▸ **Exercise requirements**:
[A] List every question that the article on contractor compliance poses to its readers.
[B] Write the next part of the article on contractor compliance, starting after its final sentence.

Passage provided below:

As the world of work increasingly engages freelancers, here's how your organization needs to comply with state employment laws covering contractors.
Because of changes in the operating environment triggered by the pandemic, including a need to embrace flexible staffing models while also reducing labor-related costs, many organizations are continuing to expand their workforce by hiring gig workers. However, those same businesses may struggle to navigate the contractor compliance challenges that may accompany the engaging of those workers.
If, as recent data suggest, freelance and flexible work is the future of work, how can organizations ensure that they're satisfying the applicable compliance rules? Moreover, why are businesses reconfiguring their workforce and what compliance-related factors should HR departments consider when engaging gig talent?
The rise of the independent contractor
According to a recent ADP Research Institute® report, the share of gig workers within organizations stands at 16.4%, up from 14.2% a decade ago. In the report, ADP identified three types of workers: contractors receiving Form 1099 from their hiring organizations; short-term W-2 employees working more than six months; and traditional, long-term W-2 employees working more than six months. In the report, gig workers are split evenly between short-term W-2 employees (temps, seasonal workers) and independent contractors.

End of Passage provided.
Entries provided below:

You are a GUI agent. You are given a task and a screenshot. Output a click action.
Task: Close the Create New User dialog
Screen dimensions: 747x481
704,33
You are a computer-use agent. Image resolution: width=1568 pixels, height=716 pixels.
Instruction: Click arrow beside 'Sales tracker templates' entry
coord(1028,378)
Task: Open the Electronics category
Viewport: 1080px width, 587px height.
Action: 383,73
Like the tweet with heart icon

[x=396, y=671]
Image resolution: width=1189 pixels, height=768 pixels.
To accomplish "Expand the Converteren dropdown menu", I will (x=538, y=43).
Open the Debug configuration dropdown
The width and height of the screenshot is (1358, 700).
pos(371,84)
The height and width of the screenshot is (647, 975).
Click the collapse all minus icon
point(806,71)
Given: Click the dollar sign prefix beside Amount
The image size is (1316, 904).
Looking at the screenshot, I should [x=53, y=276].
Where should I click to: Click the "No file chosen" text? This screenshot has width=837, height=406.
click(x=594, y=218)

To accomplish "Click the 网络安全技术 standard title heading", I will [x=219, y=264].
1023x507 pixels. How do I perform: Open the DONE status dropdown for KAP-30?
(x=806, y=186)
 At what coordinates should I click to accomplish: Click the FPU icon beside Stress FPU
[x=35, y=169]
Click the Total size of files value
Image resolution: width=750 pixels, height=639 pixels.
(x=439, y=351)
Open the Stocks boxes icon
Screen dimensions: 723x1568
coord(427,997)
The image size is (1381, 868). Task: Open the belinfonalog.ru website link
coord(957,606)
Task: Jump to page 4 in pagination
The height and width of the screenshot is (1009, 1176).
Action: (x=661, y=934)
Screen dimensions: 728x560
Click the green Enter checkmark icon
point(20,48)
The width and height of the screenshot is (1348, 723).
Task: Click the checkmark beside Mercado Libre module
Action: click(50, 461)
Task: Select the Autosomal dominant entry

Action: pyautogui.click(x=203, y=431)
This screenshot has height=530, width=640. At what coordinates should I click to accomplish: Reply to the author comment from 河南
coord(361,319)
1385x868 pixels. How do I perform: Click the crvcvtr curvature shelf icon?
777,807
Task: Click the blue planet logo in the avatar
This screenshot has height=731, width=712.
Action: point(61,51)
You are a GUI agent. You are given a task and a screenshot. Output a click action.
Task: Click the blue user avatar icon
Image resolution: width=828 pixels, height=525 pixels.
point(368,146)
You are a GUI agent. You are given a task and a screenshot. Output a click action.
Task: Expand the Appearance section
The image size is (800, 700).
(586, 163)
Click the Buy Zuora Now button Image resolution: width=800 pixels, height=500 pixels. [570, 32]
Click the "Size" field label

End of Entries provided.

▸ **Answers per task**:
[A]
- If freelance and flexible work is the future of work, how can organizations ensure that they're satisfying the applicable compliance rules?
- Why are businesses reconfiguring their workforce?
- What compliance-related factors should HR departments consider when engaging gig talent?

[B]
What's driving the corporate sector's willingness to embrace the extended workforce? Recently, companies have had to find ways to form a hybrid approach between their traditional workforce and their extended workforce to scale up or down at high velocity and handle onboarding of talent in a virtual environment. Plus, an extended workforce allows organizations to enter new markets and create innovative products at a lower cost and with greater flexibility than with a traditional workforce. This in turn allows for improvements in service-level agreements and higher customer satisfaction scores. It also allows businesses to shift the utilization of their workforce from a relatively significant, fixed cost to a lower, on-demand expense, which is also called "workforce-as-a-service."
The Ds of compliance: Determine and document
As the percentage of independent contractors within the workforce grows, businesses must ensure they possess the people, processes and technology that will track their adherence to compliance requirements. Businesses should understand what specific laws and regulations apply in their industry and geographic location. For example, an organization with workers in California will have different state law requirements than a hiring entity who only engages workers in another state. Employers with a worker footprint in several states will need to be aware of many different state laws.
First, businesses must determine how and when they engage independent contractors and for what purpose. Audit your current independent contractor usage and make sure you have a clear understanding of how independent contractors are engaged and paid by your organization. Doing so will require checking with your accounts payable team, procurement, legal, HR, as well as checking your payroll system to see if there are any freelancer-related payments. It will also likely involve engaging with hiring managers to understand the business case for hiring freelancers. Does your organization have independent contractor engagement guidelines in place and, if so, are those guidelines known and followed?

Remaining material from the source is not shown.